March 3, 2006 — -- They came in by the thousands, and then tens of thousands: secrets describing shame, deception, romance, regret and childhood traumas, to name a few types. They were mailed on postcards to Frank Warren in a Maryland suburb.

"I get 100 to 200 every day," said Warren, a soft-spoken 41-year-old with a closely shaved, salt-and-pepper beard. "I've received over 25,000 postcards in about 14 months."

Warren solicited the postcards as part of a community arts project he started less than 18 months ago. He approached people in public places, handed them postcards pre-addressed to his project, and asked them to send him their secrets anonymously. The response was modest at first, but picked up speed when the concept spread by word of mouth and the Internet. When the exhibit was finally mounted, it was rated by a critic for The Washington Post as one of the five best art exhibits of 2005.

Some of the postcards are lavishly illustrated. Warren has published more than 300 of them in a book, called "PostSecret."

"I think when you look at each postcard, it can almost act like a 6-inch-by-4-inch window into somebody's soul," he said. "They're allowing you to peek in and share something from their own life that they haven't been comfortable sharing with their closest friends and family."
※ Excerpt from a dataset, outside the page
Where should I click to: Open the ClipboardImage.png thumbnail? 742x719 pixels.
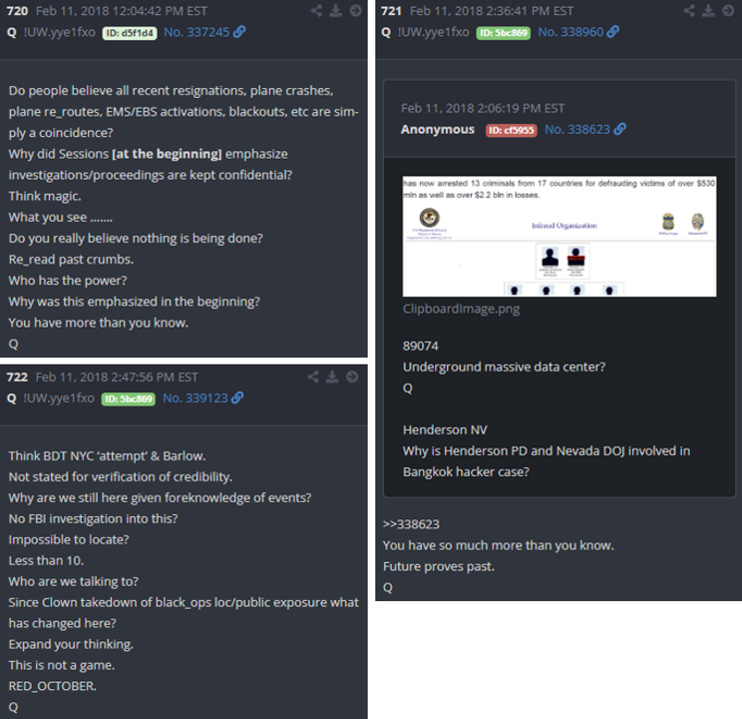click(x=559, y=237)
One writer said, "I wish my parents could see me for what I am instead of what I didn't become." Another wrote, "I wish my father had forgiven me while he was still alive."

Many secrets have to do with self-image: "Sometimes I wish that I was blind just so I wouldn't have to look at myself every day in the mirror."

Loneliness is also a recurrent theme. "I know that sending in a stupid postcard to share a secret with a bunch of strangers won't do a damn thing to change the daily loneliness and unhappiness in my life. And I sent this anyway."

Warren keeps the postcards in a secure location.

"I have one secret in particular that I think of," he said. "The picture [on the postcard] was of a bedroom mirror with a frame around it, and a few personal items tucked in the corner. And the person had written, 'I steal small things from my friends to keep memories of how much I love them.' And for me, every time I read that, I react to it differently. Sometimes I think it's funny. Sometimes I think it's tragic, but it always sounds like somebody who's trying to work through the process of understanding something about themselves a little bit better. And it always sounds like poetry to me."